Inside there’s certainly more leather you’d find in an equivalent UK car, extending to the dash board and door cappings in this top-of-the-range Prestige edition. It’s all good quality though, as are the buttons and also the rubber-edged dials that operate the temperature controls. The only duff note comes when you have to rest your hand on the dubious-quality fake wood while operating the 7-inch touch screen it surrounds.
Far more Chinese is the choice of powertrain. There’s no diesel option – instead the DS 6 comes with Peugeot Citroen’s 1.6-litre petrol turbo with either 158bhp or 197bhp mated to a six-speed automatic gearbox.

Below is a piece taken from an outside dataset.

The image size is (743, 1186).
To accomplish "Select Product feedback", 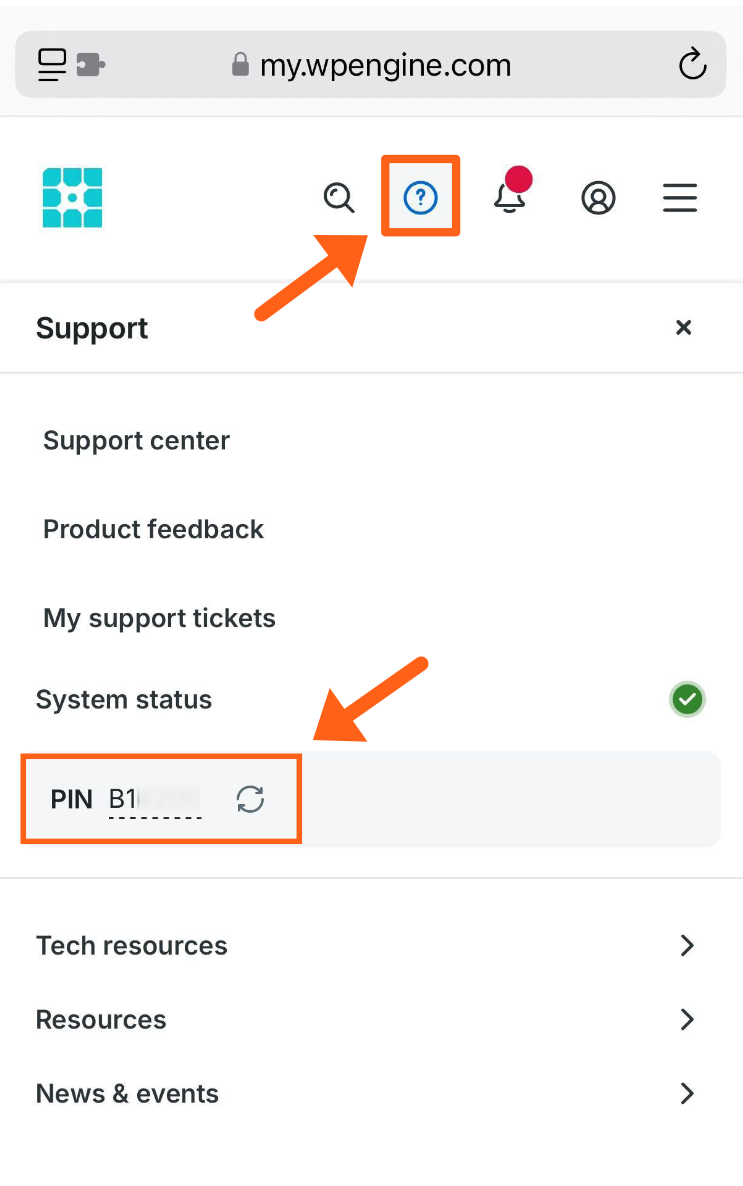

There’s no four-wheel-drive either – instead electronic ‘Grip Control’ is said to optimize front-wheel traction on different terrains. You can even indicate which terrain you’re about to tackle via a Land Rover-inspired centre-mounted dial, but we doubt there’ll be much call for the ‘cactus’ setting…
We drove the 158bhp version and discovered the engine was the weak link. Cars of the DS 6’s 4.5-metre length and 1.5-tonne weight cry out for a torquey diesel and that proved true here too. Overstretched, the four-cylinder unit becomes too vocal.
Everything else is much better. There’s a nice heft to the steering and the roll is well contained in the corners. We can thank the DS’s German rivals for conditioning Chinese buyers into liking a more European driving experience, and it showed here. As far as we could tell on the newly paved roads, the DS 6 rides well too. There was no heavy lurching under braking for example, something that would indicate it was sprung too softly.
Price-wise the DS 6 is good value starting from the equivalent of £20,142, compared to £37,170 for the Audi Q5. Generous equipment includes leather seats, satellite navigation, keyless entry and tyre pressure monitoring on four of the six models. Our £28,350 car also came with a rear-view camera, electric boot opening and even a massage function on the front seats.
Chinese owners demand good rear-seat space, even when driving themselves, and the DS 6 certainly delivers this. There’s also a generous 500-litre boot, even if ours was dominated by a Denon-branded sub-woofer for the premium stereo.
Citroen says there’s no chance of the car coming here, which is a shame – bigger DS cars have been disappointing in the main, but this one is an exception. Let’s hope we’re in line for the DS 6 Mk2.